* Work instructions *
Exact copy, pictures excluded: please retype every record below.

* Supplied material *
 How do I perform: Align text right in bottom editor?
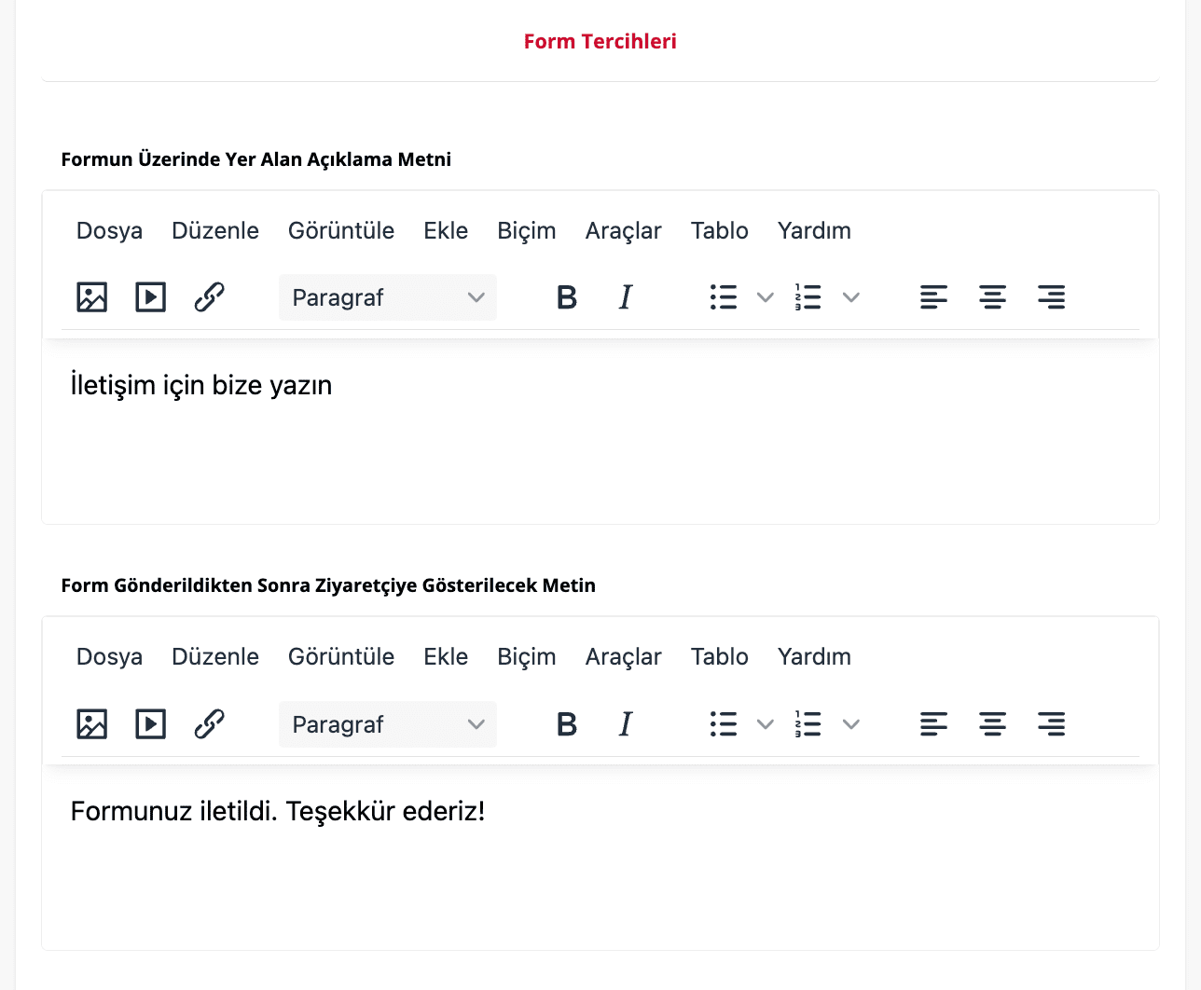[x=1052, y=723]
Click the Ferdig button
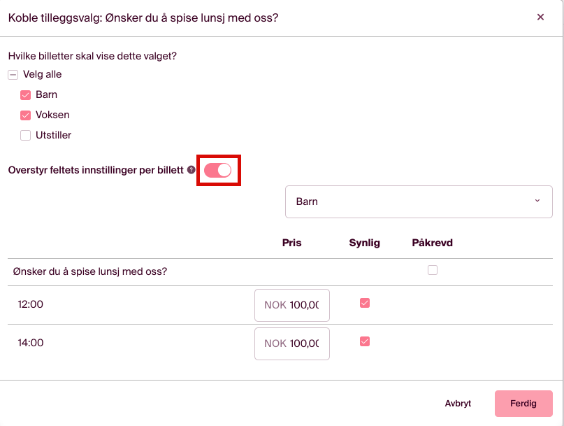The height and width of the screenshot is (426, 564). [523, 404]
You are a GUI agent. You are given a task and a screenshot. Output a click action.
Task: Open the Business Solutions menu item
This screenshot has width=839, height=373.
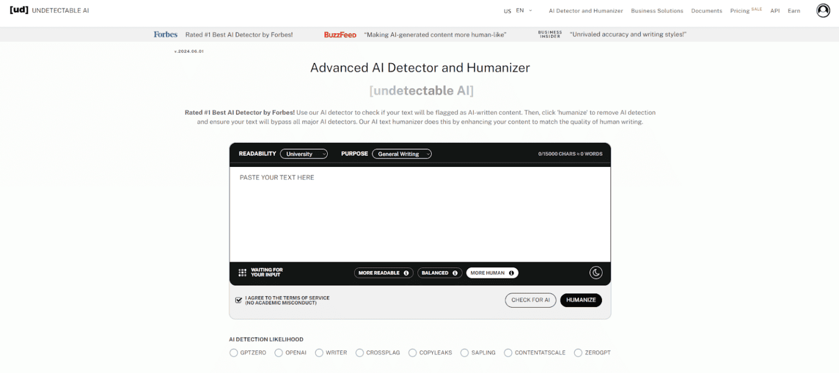tap(657, 11)
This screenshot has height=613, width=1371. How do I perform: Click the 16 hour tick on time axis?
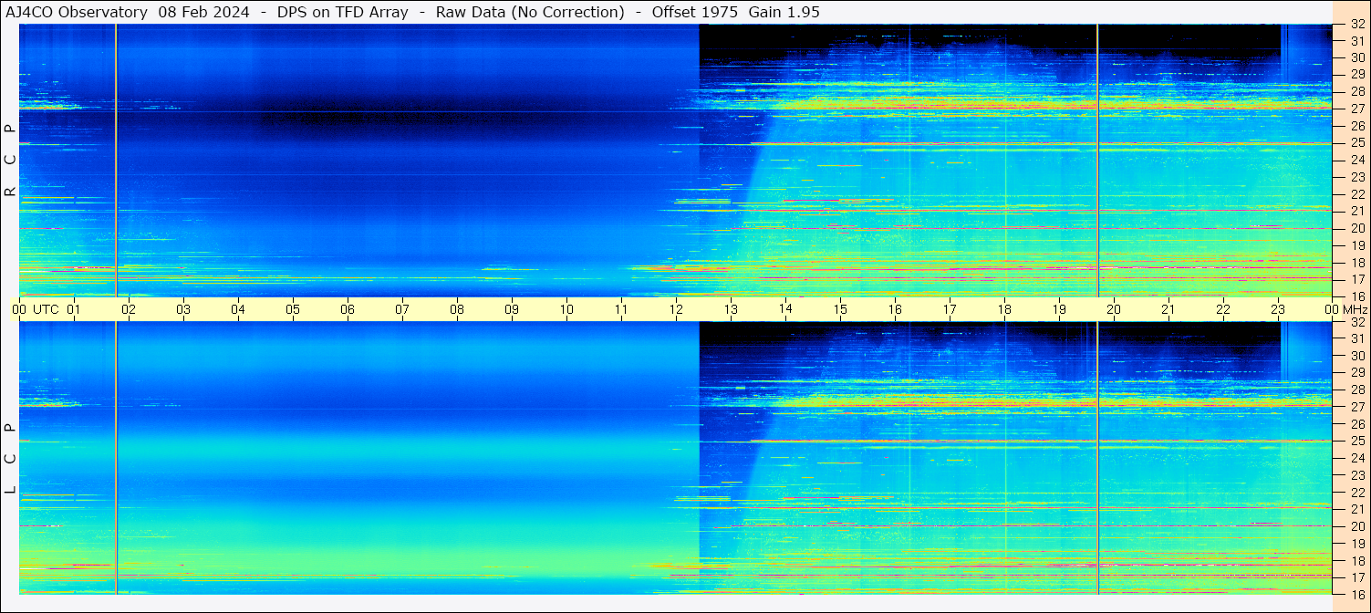[895, 309]
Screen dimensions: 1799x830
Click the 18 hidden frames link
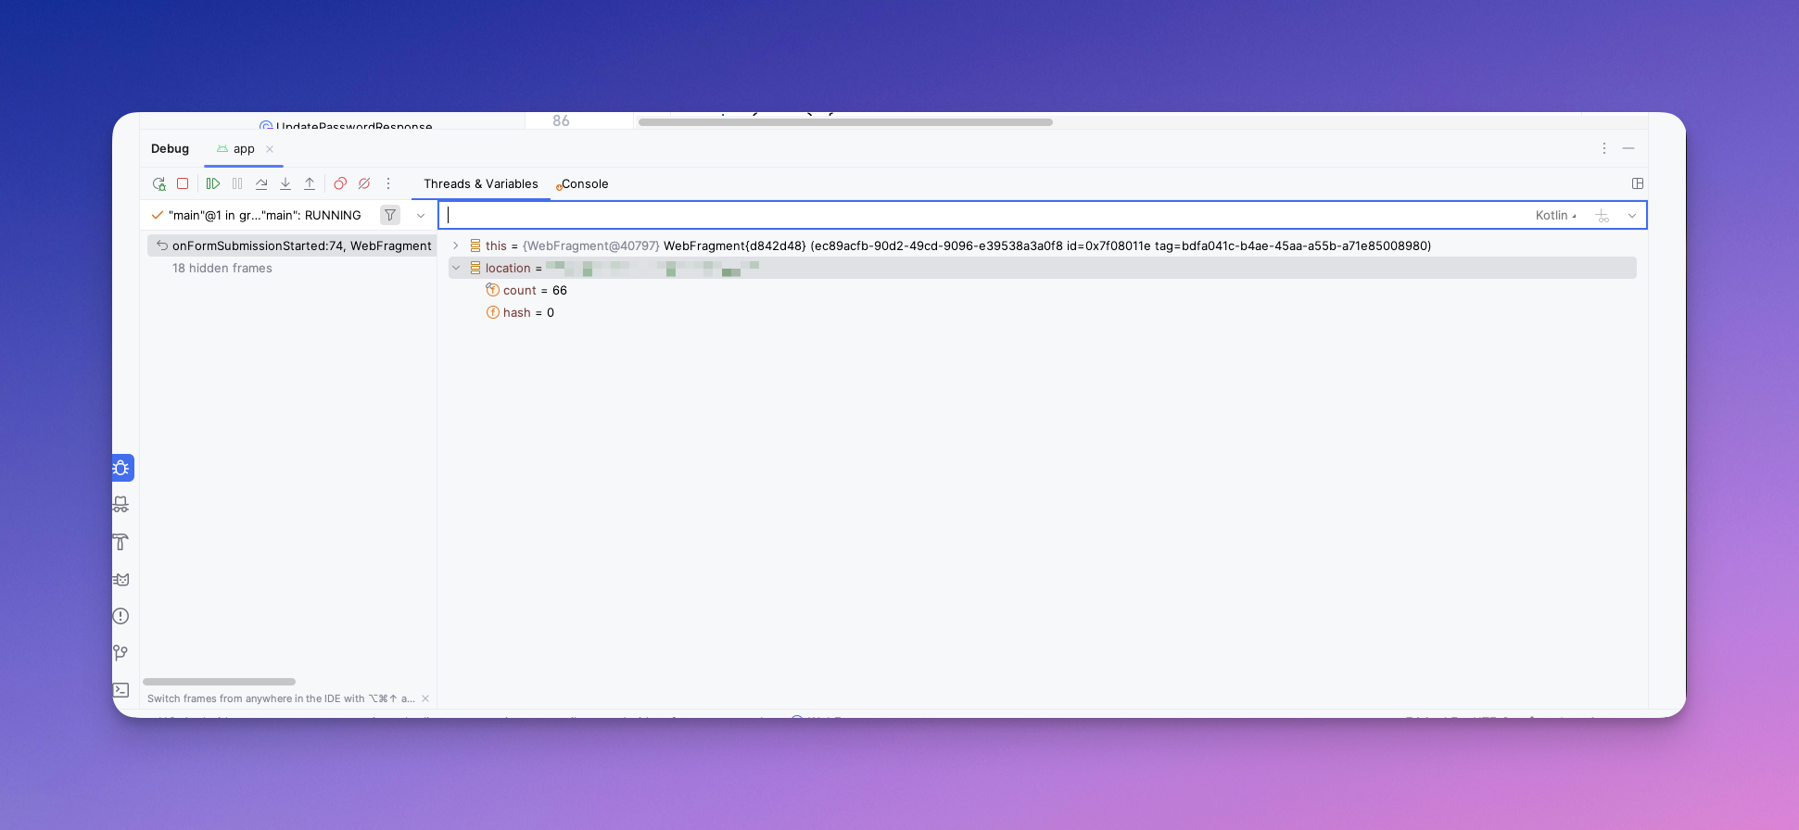pos(222,269)
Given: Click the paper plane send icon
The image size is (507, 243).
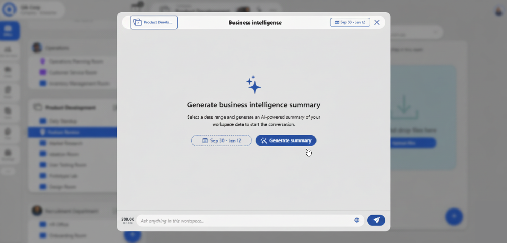Looking at the screenshot, I should tap(376, 220).
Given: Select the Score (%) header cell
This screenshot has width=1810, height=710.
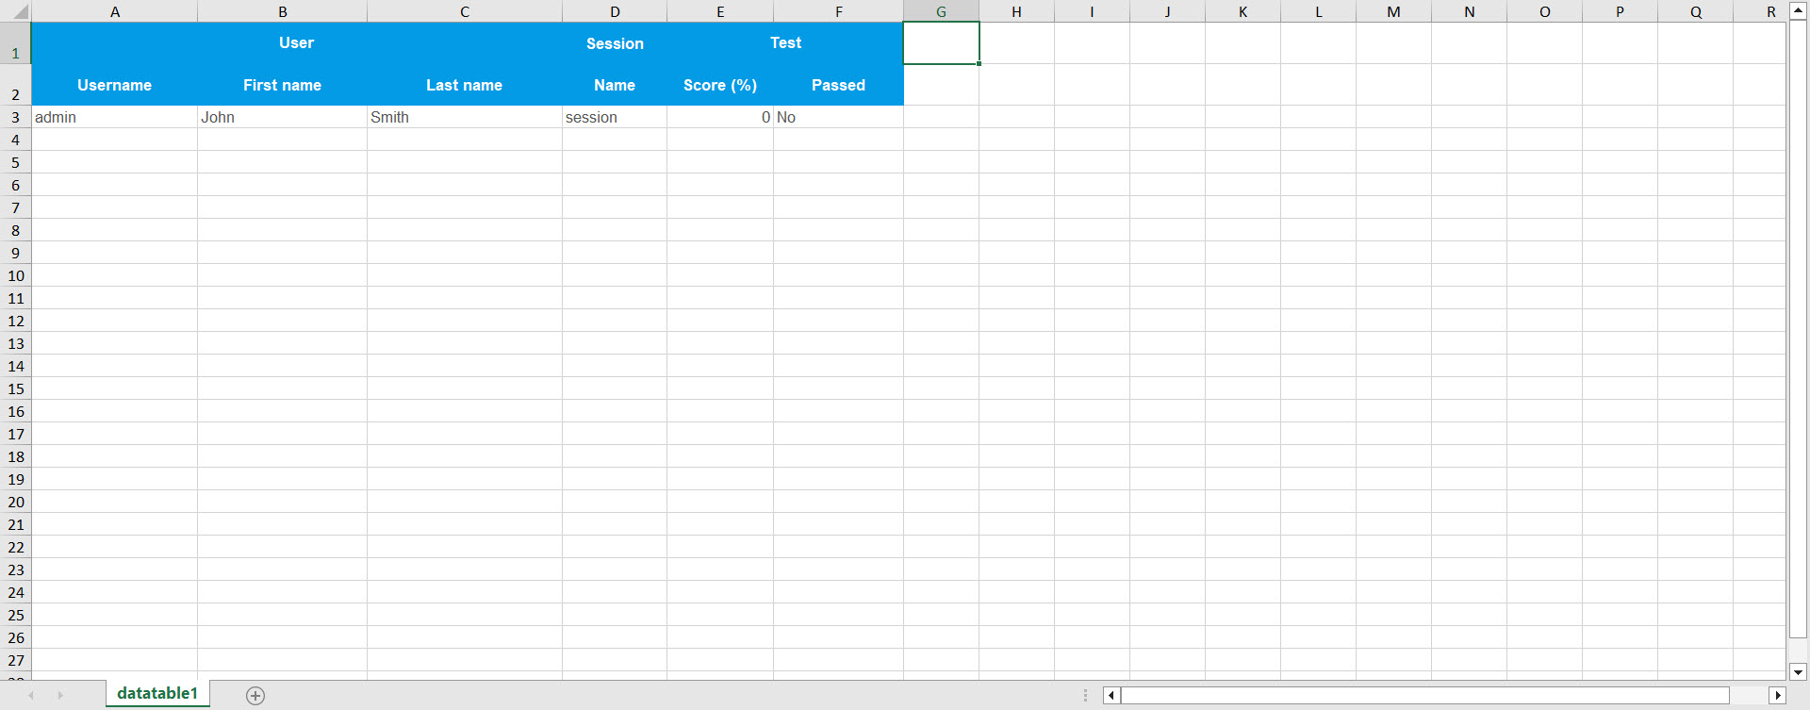Looking at the screenshot, I should coord(720,85).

* Written answer *
 How do I perform: Align text right in bottom editor?
[x=1052, y=723]
Click the Ferdig button
The height and width of the screenshot is (426, 564). [523, 404]
You are a GUI agent. You are given a task and a screenshot. Output a click action.
Task: Open the Business Solutions menu item
This screenshot has width=839, height=373.
tap(657, 11)
This screenshot has height=613, width=1371. How do I perform: Click the 16 hour tick on time axis?
[895, 309]
Screen dimensions: 1799x830
Click the 18 hidden frames link
pos(222,269)
Given: Click the paper plane send icon
The image size is (507, 243).
Looking at the screenshot, I should tap(376, 220).
Given: Select the Score (%) header cell
This screenshot has width=1810, height=710.
Looking at the screenshot, I should coord(720,85).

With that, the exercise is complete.